A well-produced periodic disturbance (vocal sound originating in the larynx) contains not only the fundamental frequency (the pitch being sung), but also a series of harmonic overtones above it. In other words, a number of different frequencies are present in the sound, although the fundamental pitch is the one chiefly recognised by the human ear. The complex shape of the vocal tract resonator causes some of these frequencies to be amplified, because the vocal tract has been adjusted to resonate at those frequencies (like a complicated beer bottle). Other frequencies are reduced in volume due to lack of resonance.
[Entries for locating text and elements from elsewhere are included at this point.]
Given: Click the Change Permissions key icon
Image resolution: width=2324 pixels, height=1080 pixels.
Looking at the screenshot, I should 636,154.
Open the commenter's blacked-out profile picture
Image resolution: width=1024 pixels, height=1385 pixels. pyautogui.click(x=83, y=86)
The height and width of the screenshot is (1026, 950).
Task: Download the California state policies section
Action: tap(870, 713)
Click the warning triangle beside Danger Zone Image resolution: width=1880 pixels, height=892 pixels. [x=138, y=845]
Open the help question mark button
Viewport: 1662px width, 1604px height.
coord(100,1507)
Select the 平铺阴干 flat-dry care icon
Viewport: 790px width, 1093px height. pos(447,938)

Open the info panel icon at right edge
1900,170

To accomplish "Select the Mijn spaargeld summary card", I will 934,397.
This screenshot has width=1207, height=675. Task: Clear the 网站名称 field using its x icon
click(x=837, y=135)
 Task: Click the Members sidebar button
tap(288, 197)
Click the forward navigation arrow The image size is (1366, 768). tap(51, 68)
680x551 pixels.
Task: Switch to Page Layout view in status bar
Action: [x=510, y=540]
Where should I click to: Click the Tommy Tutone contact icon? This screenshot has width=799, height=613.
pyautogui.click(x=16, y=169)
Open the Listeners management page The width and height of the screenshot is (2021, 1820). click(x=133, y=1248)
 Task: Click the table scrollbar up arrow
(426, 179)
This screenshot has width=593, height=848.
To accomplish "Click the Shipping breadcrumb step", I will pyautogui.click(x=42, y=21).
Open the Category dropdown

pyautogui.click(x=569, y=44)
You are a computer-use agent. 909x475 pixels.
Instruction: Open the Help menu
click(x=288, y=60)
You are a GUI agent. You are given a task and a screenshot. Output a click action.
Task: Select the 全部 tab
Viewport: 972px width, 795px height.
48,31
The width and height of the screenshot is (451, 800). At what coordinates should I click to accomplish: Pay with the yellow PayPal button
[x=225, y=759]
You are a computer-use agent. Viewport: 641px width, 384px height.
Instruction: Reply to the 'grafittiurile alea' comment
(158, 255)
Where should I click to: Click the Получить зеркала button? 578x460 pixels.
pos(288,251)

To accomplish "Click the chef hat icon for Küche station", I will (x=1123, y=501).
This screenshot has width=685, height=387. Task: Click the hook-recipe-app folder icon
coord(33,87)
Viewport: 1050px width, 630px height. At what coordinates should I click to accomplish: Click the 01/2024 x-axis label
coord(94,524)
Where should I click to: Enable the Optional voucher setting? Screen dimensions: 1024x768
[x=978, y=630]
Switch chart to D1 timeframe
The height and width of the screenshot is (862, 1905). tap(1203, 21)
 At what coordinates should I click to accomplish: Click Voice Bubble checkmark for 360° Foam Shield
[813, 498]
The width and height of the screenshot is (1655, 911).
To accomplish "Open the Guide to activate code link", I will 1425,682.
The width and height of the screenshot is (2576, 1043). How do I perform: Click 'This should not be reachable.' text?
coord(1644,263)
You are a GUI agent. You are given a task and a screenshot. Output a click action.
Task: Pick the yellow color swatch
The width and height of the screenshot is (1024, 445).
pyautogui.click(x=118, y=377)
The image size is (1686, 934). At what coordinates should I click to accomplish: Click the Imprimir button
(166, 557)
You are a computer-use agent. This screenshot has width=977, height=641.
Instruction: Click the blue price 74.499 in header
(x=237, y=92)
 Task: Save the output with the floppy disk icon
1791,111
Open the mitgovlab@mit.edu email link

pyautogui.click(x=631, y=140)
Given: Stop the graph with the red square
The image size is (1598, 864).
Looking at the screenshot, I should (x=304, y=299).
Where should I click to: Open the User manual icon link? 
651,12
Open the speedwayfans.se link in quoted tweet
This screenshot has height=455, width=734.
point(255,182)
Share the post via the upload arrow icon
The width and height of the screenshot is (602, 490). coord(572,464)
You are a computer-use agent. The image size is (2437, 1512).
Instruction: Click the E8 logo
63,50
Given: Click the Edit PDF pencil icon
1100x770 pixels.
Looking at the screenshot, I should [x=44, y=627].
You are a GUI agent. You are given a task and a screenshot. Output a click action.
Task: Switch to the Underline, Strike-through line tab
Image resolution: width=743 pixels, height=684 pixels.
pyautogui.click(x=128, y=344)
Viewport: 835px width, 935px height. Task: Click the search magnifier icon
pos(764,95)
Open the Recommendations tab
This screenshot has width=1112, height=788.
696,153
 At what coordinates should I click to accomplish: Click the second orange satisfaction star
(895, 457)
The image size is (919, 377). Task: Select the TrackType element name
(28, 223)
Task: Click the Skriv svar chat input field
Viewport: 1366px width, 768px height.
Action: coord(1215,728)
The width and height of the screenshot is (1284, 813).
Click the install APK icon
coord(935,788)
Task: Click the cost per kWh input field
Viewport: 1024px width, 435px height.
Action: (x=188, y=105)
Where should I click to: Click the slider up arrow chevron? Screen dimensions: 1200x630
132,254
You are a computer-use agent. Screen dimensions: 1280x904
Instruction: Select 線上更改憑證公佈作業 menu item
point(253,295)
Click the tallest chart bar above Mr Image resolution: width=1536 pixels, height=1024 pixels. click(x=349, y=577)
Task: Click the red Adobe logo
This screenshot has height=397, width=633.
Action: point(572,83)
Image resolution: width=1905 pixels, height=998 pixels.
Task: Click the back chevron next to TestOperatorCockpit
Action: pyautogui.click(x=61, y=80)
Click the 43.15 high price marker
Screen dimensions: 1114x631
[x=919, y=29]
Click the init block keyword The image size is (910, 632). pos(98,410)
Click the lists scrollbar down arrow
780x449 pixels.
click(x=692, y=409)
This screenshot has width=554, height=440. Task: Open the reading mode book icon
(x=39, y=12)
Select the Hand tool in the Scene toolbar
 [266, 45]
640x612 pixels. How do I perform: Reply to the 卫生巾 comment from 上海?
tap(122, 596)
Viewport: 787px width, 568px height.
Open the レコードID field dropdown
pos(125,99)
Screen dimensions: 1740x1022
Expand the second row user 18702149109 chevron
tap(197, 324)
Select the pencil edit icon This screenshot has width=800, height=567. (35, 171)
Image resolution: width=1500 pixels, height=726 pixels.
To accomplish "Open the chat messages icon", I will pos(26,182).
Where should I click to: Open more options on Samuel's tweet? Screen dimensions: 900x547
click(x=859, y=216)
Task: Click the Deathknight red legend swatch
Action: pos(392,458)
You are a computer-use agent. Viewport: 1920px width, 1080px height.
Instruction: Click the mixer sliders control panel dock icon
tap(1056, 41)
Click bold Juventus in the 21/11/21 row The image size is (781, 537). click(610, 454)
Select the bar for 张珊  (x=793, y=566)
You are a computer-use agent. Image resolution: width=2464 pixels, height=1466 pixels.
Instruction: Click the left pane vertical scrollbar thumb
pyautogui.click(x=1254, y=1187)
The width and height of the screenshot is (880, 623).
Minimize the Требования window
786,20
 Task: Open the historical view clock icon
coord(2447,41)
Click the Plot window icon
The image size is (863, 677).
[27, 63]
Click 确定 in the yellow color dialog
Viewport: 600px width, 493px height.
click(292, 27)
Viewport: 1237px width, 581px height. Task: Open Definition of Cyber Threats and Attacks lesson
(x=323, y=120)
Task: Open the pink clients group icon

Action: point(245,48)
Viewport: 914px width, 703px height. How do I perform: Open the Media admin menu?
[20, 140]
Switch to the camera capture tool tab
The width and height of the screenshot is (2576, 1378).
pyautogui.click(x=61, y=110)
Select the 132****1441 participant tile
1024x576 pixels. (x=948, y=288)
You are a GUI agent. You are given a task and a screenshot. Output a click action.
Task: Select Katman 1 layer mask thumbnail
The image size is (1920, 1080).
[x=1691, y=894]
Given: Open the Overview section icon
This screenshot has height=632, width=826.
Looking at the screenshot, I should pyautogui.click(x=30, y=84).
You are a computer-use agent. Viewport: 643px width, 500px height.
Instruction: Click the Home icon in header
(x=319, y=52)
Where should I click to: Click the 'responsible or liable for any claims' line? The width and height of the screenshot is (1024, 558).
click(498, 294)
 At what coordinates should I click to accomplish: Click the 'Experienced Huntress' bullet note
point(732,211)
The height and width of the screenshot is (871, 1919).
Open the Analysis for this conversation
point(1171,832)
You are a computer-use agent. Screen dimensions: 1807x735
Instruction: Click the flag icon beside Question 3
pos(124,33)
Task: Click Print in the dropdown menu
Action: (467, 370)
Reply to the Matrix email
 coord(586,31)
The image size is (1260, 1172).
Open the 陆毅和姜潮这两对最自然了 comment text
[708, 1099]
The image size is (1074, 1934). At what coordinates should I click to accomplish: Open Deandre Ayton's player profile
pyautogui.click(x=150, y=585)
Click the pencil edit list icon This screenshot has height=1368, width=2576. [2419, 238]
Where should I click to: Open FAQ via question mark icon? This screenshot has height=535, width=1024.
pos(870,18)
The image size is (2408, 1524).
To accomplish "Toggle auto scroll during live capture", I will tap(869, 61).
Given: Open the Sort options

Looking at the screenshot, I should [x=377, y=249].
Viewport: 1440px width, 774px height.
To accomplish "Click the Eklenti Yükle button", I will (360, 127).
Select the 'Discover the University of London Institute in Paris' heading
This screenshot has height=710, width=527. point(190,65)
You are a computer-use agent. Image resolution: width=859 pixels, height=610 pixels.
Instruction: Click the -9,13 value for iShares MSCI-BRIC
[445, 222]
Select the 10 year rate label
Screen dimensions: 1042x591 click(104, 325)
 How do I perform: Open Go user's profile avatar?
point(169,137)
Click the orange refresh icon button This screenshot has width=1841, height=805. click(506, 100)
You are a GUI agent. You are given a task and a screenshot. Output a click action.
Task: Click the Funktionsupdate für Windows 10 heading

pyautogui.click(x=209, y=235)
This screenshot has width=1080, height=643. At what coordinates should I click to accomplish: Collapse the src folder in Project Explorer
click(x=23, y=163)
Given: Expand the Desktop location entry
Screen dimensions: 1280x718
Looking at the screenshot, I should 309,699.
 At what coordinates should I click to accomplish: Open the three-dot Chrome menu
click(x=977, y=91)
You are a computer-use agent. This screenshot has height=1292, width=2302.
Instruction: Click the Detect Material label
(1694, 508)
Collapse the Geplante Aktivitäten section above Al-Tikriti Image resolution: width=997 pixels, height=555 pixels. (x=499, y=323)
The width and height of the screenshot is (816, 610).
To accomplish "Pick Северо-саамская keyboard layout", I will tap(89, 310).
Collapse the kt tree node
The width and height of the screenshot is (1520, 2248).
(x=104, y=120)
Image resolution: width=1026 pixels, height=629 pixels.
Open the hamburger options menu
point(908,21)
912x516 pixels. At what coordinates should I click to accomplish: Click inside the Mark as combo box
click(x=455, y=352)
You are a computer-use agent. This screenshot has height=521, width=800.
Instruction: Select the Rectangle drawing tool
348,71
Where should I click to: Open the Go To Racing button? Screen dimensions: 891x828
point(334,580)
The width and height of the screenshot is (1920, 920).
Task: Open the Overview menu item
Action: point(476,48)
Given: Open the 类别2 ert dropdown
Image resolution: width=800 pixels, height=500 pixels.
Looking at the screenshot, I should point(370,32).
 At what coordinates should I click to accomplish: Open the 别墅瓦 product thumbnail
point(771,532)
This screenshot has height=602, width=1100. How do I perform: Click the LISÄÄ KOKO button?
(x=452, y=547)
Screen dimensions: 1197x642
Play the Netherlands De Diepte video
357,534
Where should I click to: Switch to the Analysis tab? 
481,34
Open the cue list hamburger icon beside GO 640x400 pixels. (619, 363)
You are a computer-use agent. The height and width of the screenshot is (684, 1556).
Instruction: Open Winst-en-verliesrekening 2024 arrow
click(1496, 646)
The sound which we hear outside has been filtered in this way so that some frequencies are stronger than others, and whether we hear an 'oo' or an 'ee' depends upon which frequencies have been become dominant.

If the frequencies which are being amplified, or resonated, are reasonable balanced between high and low frequencies, the sound will have a combination of dark and bright qualities (the Italian chiaroscuro), and be pleasing to the ear. An imbalance will cause the sound to be either too dark or too bright. Thus resonance determines the overall quality of the voice sound, as well as the vowel sounds.

Resonance also affects sound production. If the resonator is correctly adjusted for the vowel, pitch and dynamic (volume), then producing the sound is relatively easy. The vowel sounds correct, and a rich, beautiful tone can be obtained. If the resonator is adjusted for some other set of frequencies, the vowel sound will be incorrect, and producing the sound will be hard work, or perhaps even impossible. Having to work too hard to produce a sound results in a forced, shouty tone, and is stressful on the instrument. Continued singing in this manner may eventually cause damage.

How do I teach resonance?

By example, feedback and correction. A resonant sound is louder, richer, easier to produce and altogether more satisfying to the singer (and the teacher), so there is never any absence of motivation. As the principles are understood and the singer improves the control of the resonator, optimal coordination between support, phonation and resonance can be approached. The mirror, the video camera, the taping of lessons are indispensible.